:: ПРЕДОСТАВЛЕННЫЙ ТЕКСТ
В определенном смысле именно кайзер Вильгельм затащил царя Николая в болото восточноазиатской политики. С.Ю. Витте: «С захватом Киао-Чао Вильгельм дал первотолчок нашей политике здесь. Германские дипломаты и кайзер сделали все возможное, чтобы затащить нас в восточноазиатские авантюры… Вильгельм является подлинным автором войны». С настойчивостью и постоянством кайзер убеждал царя Николая Второго, что миссией России является культивировать азиатский континент и защитить Европу он нашествия желтой расы.
То была одна сторона медали, была и вторая. Исходя из стратегических реалий своего времени, кайзер Вильгельм Второй руководствовался следующей мудростью: “Мы должны привязать Россию к Восточной Азии так, чтобы она обращала меньше внимания на Европу и Ближний Восток” [15]. (Это было как раз противоположно тому, чего желали себе наиболее влиятельные силы в России — союз с Европой здесь не желали променять на азиатские авантюры).
Нет сомнения в том, что царь откликался на потакания кайзера Вильгельма, обещавшего России на Дальнем Востоке всяческую помощь. Тем горше было его разочарование, когда вопрос о стратегической помощи встал в конкретную плоскость.
Узнав о решительном шаге Лондона, отошедшего от почти вековой «блестящей изоляции» и вступившей в союз с азиатской Японией, Берлин как бы начинает терять прежний боевой дух, присущий раннему Вильгельму Второму, влекущего Россию к Тихому океану. В Китае и Корее у Германии были чисто коммерческие интересы, и Германия не видела резона в глобальном ожесточении, в смертельном противостоянии Британии по (собственно) маргинальному вопросу. Германия была заинтересована в гарантированном подходе к Киао-Чао, но при этом она не хотела будоражить главную морскую державу, способную при помощи японцев сокрушить германскую восточную торговлю и выставить свои линкоры тогда, когда германские дредноуты еще находились на стапелях. Особенные опасения Берлина вызывало отчуждение растущего гиганта — Соединенных Штатов Америки. Сближения англосаксов немцы боялись более всего. А ведь если Россия и Германия выступят вместе, Вашингтон вполне может присоединиться к Лондону, дружащему с Токио.
::::
:: ИСХОДНЫЕ ЗАПИСИ
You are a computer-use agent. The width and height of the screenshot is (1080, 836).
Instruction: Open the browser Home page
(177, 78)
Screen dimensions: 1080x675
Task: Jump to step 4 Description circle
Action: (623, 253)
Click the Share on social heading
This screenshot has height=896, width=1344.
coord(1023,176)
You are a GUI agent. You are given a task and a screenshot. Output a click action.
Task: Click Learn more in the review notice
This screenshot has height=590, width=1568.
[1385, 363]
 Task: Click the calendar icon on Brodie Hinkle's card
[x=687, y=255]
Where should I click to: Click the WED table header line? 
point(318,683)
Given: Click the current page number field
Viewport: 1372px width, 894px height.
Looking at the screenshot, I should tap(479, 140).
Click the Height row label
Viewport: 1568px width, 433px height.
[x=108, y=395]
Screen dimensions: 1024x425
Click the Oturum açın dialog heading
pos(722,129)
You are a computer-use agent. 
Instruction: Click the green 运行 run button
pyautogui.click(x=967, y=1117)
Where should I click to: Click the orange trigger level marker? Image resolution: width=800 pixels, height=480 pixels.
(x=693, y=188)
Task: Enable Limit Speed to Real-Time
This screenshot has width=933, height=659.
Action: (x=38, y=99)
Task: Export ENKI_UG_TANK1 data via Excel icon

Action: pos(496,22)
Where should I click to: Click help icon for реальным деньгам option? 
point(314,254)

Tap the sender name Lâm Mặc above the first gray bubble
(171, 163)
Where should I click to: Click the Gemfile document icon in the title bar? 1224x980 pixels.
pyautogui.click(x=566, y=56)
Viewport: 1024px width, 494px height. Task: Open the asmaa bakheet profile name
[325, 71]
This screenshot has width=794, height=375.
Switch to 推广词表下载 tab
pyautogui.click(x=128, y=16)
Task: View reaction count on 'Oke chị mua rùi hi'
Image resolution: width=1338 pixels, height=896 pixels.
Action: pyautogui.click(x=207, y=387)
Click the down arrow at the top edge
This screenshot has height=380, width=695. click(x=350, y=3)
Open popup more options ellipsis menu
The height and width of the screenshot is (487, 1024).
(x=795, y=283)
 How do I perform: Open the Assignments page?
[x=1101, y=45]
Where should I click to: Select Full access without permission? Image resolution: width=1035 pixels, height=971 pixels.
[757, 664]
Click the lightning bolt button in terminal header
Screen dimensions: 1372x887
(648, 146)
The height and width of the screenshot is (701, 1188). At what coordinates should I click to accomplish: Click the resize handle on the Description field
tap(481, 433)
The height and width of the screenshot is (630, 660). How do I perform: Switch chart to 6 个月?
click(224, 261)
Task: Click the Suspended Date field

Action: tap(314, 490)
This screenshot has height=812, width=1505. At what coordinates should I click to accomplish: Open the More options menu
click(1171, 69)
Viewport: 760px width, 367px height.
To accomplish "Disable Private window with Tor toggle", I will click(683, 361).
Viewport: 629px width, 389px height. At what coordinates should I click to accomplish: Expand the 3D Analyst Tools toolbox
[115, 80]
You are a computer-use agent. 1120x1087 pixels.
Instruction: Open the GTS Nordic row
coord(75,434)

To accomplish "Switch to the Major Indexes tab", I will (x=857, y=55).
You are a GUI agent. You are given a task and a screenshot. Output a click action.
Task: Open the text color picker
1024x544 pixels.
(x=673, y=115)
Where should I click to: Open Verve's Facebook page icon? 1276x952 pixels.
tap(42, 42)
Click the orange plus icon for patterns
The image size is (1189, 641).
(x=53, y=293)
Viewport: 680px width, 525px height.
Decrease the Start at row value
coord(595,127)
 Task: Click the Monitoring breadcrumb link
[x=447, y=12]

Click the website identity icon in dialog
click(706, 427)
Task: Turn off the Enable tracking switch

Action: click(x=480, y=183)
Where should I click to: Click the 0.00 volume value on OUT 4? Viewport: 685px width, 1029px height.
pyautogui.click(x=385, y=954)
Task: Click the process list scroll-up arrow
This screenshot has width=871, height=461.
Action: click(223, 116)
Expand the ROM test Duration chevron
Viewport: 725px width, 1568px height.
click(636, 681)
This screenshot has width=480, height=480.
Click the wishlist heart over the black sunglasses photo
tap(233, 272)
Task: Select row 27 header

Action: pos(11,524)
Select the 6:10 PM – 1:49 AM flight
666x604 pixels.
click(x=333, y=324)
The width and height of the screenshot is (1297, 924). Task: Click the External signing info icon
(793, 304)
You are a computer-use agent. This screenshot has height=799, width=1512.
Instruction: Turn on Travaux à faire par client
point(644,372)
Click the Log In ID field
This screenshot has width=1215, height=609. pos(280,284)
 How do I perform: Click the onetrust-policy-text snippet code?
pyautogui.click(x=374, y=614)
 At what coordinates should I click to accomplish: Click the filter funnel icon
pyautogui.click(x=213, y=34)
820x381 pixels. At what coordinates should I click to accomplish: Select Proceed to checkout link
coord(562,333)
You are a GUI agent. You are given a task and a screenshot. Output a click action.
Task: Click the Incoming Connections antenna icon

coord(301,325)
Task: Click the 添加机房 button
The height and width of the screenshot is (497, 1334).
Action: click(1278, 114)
::::
ЗАДАНИЯ ДЛЯ ВЫПОЛНЕНИЯ:
• a. Кого, согласно предоставленному тексту, С.Ю. Витте называет подлинным автором войны?
• b. Перепишите дословно строки записей от строки с «Viewport: 760px width, 367px height.» до строки с «pyautogui.click(x=385, y=954)» включительно.

ОЖИДАЕМЫЕ РЕЗУЛЬТАТЫ:
• a. Кайзера Вильгельма.

• b.
Viewport: 760px width, 367px height.
To accomplish "Disable Private window with Tor toggle", I will click(683, 361).
Viewport: 629px width, 389px height. At what coordinates should I click to accomplish: Expand the 3D Analyst Tools toolbox
[115, 80]
You are a computer-use agent. 1120x1087 pixels.
Instruction: Open the GTS Nordic row
coord(75,434)

To accomplish "Switch to the Major Indexes tab", I will (x=857, y=55).
You are a GUI agent. You are given a task and a screenshot. Output a click action.
Task: Open the text color picker
1024x544 pixels.
(x=673, y=115)
Where should I click to: Open Verve's Facebook page icon? 1276x952 pixels.
tap(42, 42)
Click the orange plus icon for patterns
The image size is (1189, 641).
(x=53, y=293)
Viewport: 680px width, 525px height.
Decrease the Start at row value
coord(595,127)
 Task: Click the Monitoring breadcrumb link
[x=447, y=12]

Click the website identity icon in dialog
click(706, 427)
Task: Turn off the Enable tracking switch

Action: click(x=480, y=183)
Where should I click to: Click the 0.00 volume value on OUT 4? Viewport: 685px width, 1029px height.
pyautogui.click(x=385, y=954)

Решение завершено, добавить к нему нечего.